§ Problem to solve
The entire listing below is to be transcribed without a single slip.

§ Data for this task
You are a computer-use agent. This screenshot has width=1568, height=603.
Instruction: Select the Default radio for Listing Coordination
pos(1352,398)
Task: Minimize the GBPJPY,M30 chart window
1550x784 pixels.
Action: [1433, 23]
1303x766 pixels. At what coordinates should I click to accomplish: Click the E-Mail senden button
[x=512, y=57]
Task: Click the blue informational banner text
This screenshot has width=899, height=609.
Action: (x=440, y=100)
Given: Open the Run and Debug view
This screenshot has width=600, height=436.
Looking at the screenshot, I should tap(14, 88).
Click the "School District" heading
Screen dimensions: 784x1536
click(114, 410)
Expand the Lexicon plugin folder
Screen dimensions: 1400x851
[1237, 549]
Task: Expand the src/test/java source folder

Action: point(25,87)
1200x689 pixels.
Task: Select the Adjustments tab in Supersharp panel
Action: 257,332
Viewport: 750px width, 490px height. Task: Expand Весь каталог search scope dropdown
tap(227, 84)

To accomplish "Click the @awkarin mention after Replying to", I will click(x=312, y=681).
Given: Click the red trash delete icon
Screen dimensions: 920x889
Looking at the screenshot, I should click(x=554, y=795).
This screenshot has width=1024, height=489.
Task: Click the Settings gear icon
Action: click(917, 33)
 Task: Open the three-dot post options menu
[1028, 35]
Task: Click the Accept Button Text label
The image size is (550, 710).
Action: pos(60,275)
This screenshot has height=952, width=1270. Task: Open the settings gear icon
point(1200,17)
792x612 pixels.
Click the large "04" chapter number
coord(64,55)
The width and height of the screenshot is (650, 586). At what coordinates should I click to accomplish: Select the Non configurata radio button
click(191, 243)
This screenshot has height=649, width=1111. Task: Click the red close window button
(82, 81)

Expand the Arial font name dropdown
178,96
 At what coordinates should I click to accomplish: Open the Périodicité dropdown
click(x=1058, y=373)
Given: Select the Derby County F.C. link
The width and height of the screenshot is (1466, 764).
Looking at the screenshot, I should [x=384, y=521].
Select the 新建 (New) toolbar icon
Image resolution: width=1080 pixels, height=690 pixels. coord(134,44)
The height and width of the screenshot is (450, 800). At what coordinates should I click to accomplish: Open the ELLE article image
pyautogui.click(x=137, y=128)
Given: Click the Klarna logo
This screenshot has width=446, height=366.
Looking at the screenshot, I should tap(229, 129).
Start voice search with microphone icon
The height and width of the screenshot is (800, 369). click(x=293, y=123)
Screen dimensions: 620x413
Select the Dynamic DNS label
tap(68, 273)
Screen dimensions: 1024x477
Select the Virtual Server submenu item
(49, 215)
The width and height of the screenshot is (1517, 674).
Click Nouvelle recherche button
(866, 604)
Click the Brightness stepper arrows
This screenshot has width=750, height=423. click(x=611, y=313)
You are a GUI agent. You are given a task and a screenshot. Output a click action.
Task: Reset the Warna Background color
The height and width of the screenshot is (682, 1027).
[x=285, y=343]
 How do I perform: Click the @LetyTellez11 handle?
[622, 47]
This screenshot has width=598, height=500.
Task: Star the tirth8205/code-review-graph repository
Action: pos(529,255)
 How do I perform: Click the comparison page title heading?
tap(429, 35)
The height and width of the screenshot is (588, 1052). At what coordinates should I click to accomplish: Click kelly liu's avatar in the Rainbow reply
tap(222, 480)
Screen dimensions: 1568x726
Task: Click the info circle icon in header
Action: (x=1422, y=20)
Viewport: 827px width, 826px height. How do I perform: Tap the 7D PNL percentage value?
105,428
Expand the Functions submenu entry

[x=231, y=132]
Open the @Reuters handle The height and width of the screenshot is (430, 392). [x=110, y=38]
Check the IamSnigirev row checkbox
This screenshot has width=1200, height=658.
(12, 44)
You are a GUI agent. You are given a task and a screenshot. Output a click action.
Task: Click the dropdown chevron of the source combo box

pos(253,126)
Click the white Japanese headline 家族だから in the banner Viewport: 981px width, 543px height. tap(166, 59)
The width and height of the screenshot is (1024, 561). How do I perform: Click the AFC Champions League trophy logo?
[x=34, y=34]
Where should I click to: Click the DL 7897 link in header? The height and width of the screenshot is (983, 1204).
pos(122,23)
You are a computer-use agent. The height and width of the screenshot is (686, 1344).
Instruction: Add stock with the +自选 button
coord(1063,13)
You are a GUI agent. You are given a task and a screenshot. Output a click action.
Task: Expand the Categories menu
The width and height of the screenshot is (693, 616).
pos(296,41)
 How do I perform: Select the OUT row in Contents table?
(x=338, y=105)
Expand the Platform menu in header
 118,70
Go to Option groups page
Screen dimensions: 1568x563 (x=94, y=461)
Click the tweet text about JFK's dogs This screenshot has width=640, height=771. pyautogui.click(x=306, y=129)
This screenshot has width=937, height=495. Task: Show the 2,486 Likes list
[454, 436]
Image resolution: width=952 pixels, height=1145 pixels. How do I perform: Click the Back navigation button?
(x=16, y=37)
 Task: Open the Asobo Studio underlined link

§ Response to this task
You are a computer-use agent. This screenshot has width=1568, height=603.
Instruction: Select the Default radio for Listing Coordination
pos(1352,398)
Task: Minimize the GBPJPY,M30 chart window
1550x784 pixels.
Action: [1433, 23]
1303x766 pixels. At what coordinates should I click to accomplish: Click the E-Mail senden button
[x=512, y=57]
Task: Click the blue informational banner text
This screenshot has width=899, height=609.
Action: (x=440, y=100)
Given: Open the Run and Debug view
This screenshot has width=600, height=436.
Looking at the screenshot, I should tap(14, 88).
Click the "School District" heading
Screen dimensions: 784x1536
click(114, 410)
Expand the Lexicon plugin folder
Screen dimensions: 1400x851
[1237, 549]
Task: Expand the src/test/java source folder

Action: point(25,87)
1200x689 pixels.
Task: Select the Adjustments tab in Supersharp panel
Action: 257,332
Viewport: 750px width, 490px height. Task: Expand Весь каталог search scope dropdown
tap(227, 84)

To accomplish "Click the @awkarin mention after Replying to", I will click(x=312, y=681).
Given: Click the red trash delete icon
Screen dimensions: 920x889
Looking at the screenshot, I should click(x=554, y=795).
This screenshot has width=1024, height=489.
Task: Click the Settings gear icon
Action: click(917, 33)
 Task: Open the three-dot post options menu
[1028, 35]
Task: Click the Accept Button Text label
The image size is (550, 710).
Action: pos(60,275)
This screenshot has height=952, width=1270. Task: Open the settings gear icon
point(1200,17)
792x612 pixels.
Click the large "04" chapter number
coord(64,55)
The width and height of the screenshot is (650, 586). At what coordinates should I click to accomplish: Select the Non configurata radio button
click(191, 243)
This screenshot has height=649, width=1111. Task: Click the red close window button
(82, 81)

Expand the Arial font name dropdown
178,96
 At what coordinates should I click to accomplish: Open the Périodicité dropdown
click(x=1058, y=373)
Given: Select the Derby County F.C. link
The width and height of the screenshot is (1466, 764).
Looking at the screenshot, I should [x=384, y=521].
Select the 新建 (New) toolbar icon
Image resolution: width=1080 pixels, height=690 pixels. coord(134,44)
The height and width of the screenshot is (450, 800). At what coordinates should I click to accomplish: Open the ELLE article image
pyautogui.click(x=137, y=128)
Given: Click the Klarna logo
This screenshot has width=446, height=366.
Looking at the screenshot, I should tap(229, 129).
Start voice search with microphone icon
The height and width of the screenshot is (800, 369). click(x=293, y=123)
Screen dimensions: 620x413
Select the Dynamic DNS label
tap(68, 273)
Screen dimensions: 1024x477
Select the Virtual Server submenu item
(49, 215)
The width and height of the screenshot is (1517, 674).
Click Nouvelle recherche button
(866, 604)
Click the Brightness stepper arrows
This screenshot has width=750, height=423. click(x=611, y=313)
You are a GUI agent. You are given a task and a screenshot. Output a click action.
Task: Reset the Warna Background color
The height and width of the screenshot is (682, 1027).
[x=285, y=343]
 How do I perform: Click the @LetyTellez11 handle?
[622, 47]
This screenshot has width=598, height=500.
Task: Star the tirth8205/code-review-graph repository
Action: pos(529,255)
 How do I perform: Click the comparison page title heading?
tap(429, 35)
The height and width of the screenshot is (588, 1052). At what coordinates should I click to accomplish: Click kelly liu's avatar in the Rainbow reply
tap(222, 480)
Screen dimensions: 1568x726
Task: Click the info circle icon in header
Action: (x=1422, y=20)
Viewport: 827px width, 826px height. How do I perform: Tap the 7D PNL percentage value?
105,428
Expand the Functions submenu entry

[x=231, y=132]
Open the @Reuters handle The height and width of the screenshot is (430, 392). [x=110, y=38]
Check the IamSnigirev row checkbox
This screenshot has width=1200, height=658.
(12, 44)
You are a GUI agent. You are given a task and a screenshot. Output a click action.
Task: Click the dropdown chevron of the source combo box

pos(253,126)
Click the white Japanese headline 家族だから in the banner Viewport: 981px width, 543px height. tap(166, 59)
The width and height of the screenshot is (1024, 561). How do I perform: Click the AFC Champions League trophy logo?
[x=34, y=34]
Where should I click to: Click the DL 7897 link in header? The height and width of the screenshot is (983, 1204).
pos(122,23)
You are a computer-use agent. The height and width of the screenshot is (686, 1344).
Instruction: Add stock with the +自选 button
coord(1063,13)
You are a GUI agent. You are given a task and a screenshot. Output a click action.
Task: Expand the Categories menu
The width and height of the screenshot is (693, 616).
pos(296,41)
 How do I perform: Select the OUT row in Contents table?
(x=338, y=105)
Expand the Platform menu in header
 118,70
Go to Option groups page
Screen dimensions: 1568x563 (x=94, y=461)
Click the tweet text about JFK's dogs This screenshot has width=640, height=771. pyautogui.click(x=306, y=129)
This screenshot has width=937, height=495. Task: Show the 2,486 Likes list
[454, 436]
Image resolution: width=952 pixels, height=1145 pixels. How do I perform: Click the Back navigation button?
(x=16, y=37)
 Task: Open the Asobo Studio underlined link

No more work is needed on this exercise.